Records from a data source
---*---
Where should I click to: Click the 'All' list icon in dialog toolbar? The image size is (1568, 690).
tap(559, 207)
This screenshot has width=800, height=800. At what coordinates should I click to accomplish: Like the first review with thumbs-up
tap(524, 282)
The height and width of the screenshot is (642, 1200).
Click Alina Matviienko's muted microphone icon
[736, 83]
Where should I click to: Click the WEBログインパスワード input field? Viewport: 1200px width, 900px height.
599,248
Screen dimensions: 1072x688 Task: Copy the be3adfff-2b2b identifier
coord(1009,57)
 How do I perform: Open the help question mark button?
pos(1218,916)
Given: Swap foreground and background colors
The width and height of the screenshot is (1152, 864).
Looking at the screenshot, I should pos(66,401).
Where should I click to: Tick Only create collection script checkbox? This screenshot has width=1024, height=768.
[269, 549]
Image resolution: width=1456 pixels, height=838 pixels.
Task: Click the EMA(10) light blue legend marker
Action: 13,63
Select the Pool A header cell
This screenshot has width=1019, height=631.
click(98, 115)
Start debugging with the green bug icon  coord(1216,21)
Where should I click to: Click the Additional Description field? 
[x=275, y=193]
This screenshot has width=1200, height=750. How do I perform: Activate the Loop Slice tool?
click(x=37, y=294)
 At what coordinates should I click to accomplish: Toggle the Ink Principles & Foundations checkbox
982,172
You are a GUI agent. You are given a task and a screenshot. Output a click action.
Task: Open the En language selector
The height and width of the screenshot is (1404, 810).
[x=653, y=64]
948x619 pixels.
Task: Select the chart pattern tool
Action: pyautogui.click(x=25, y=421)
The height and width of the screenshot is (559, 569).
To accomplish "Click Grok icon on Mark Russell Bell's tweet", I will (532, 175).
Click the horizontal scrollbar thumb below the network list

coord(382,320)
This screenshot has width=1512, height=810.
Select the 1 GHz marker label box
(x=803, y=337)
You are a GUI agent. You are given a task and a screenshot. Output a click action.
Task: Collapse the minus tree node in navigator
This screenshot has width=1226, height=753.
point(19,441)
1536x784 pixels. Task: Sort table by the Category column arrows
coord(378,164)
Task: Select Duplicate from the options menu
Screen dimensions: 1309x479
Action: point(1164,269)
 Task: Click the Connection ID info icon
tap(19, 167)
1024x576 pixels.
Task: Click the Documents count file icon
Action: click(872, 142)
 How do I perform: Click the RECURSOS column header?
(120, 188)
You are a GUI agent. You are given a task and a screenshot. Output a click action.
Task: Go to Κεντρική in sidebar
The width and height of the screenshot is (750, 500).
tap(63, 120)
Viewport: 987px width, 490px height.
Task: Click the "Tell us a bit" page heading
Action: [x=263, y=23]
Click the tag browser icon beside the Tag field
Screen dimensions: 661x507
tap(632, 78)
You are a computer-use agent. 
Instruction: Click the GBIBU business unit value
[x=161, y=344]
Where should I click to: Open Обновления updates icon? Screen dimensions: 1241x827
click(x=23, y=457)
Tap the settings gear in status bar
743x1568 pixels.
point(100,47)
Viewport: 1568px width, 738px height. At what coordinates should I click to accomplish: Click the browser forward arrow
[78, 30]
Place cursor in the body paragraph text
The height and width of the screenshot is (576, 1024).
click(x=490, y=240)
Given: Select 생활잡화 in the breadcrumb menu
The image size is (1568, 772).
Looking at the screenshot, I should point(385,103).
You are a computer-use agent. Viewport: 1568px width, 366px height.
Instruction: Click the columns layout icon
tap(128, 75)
---*---
Rewrite the lines above, changing every "Where should I click to" to "Which spot should I tap to" and leaving everything else the same.

#### [Written reply]
Which spot should I tap to: Click the 'All' list icon in dialog toolbar? The image size is (1568, 690).
tap(559, 207)
This screenshot has width=800, height=800. At what coordinates should I click to accomplish: Like the first review with thumbs-up
tap(524, 282)
The height and width of the screenshot is (642, 1200).
Click Alina Matviienko's muted microphone icon
[736, 83]
Which spot should I tap to: Click the WEBログインパスワード input field? Viewport: 1200px width, 900px height.
599,248
Screen dimensions: 1072x688 Task: Copy the be3adfff-2b2b identifier
coord(1009,57)
 How do I perform: Open the help question mark button?
pos(1218,916)
Given: Swap foreground and background colors
The width and height of the screenshot is (1152, 864).
Looking at the screenshot, I should pos(66,401).
Which spot should I tap to: Tick Only create collection script checkbox? This screenshot has width=1024, height=768.
[269, 549]
Image resolution: width=1456 pixels, height=838 pixels.
Task: Click the EMA(10) light blue legend marker
Action: 13,63
Select the Pool A header cell
This screenshot has width=1019, height=631.
click(98, 115)
Start debugging with the green bug icon  coord(1216,21)
Which spot should I tap to: Click the Additional Description field? 
[x=275, y=193]
This screenshot has width=1200, height=750. How do I perform: Activate the Loop Slice tool?
click(x=37, y=294)
 At what coordinates should I click to accomplish: Toggle the Ink Principles & Foundations checkbox
982,172
You are a GUI agent. You are given a task and a screenshot. Output a click action.
Task: Open the En language selector
The height and width of the screenshot is (1404, 810).
[x=653, y=64]
948x619 pixels.
Task: Select the chart pattern tool
Action: pyautogui.click(x=25, y=421)
The height and width of the screenshot is (559, 569).
To accomplish "Click Grok icon on Mark Russell Bell's tweet", I will (532, 175).
Click the horizontal scrollbar thumb below the network list

coord(382,320)
This screenshot has width=1512, height=810.
Select the 1 GHz marker label box
(x=803, y=337)
You are a GUI agent. You are given a task and a screenshot. Output a click action.
Task: Collapse the minus tree node in navigator
This screenshot has width=1226, height=753.
point(19,441)
1536x784 pixels. Task: Sort table by the Category column arrows
coord(378,164)
Task: Select Duplicate from the options menu
Screen dimensions: 1309x479
Action: point(1164,269)
 Task: Click the Connection ID info icon
tap(19, 167)
1024x576 pixels.
Task: Click the Documents count file icon
Action: click(872, 142)
 How do I perform: Click the RECURSOS column header?
(120, 188)
You are a GUI agent. You are given a task and a screenshot. Output a click action.
Task: Go to Κεντρική in sidebar
The width and height of the screenshot is (750, 500).
tap(63, 120)
Viewport: 987px width, 490px height.
Task: Click the "Tell us a bit" page heading
Action: [x=263, y=23]
Click the tag browser icon beside the Tag field
Screen dimensions: 661x507
tap(632, 78)
You are a computer-use agent. 
Instruction: Click the GBIBU business unit value
[x=161, y=344]
Which spot should I tap to: Open Обновления updates icon? Screen dimensions: 1241x827
click(x=23, y=457)
Tap the settings gear in status bar
743x1568 pixels.
point(100,47)
Viewport: 1568px width, 738px height. At what coordinates should I click to accomplish: Click the browser forward arrow
[78, 30]
Place cursor in the body paragraph text
The height and width of the screenshot is (576, 1024).
click(x=490, y=240)
Given: Select 생활잡화 in the breadcrumb menu
The image size is (1568, 772).
Looking at the screenshot, I should point(385,103).
You are a computer-use agent. Viewport: 1568px width, 366px height.
Instruction: Click the columns layout icon
tap(128, 75)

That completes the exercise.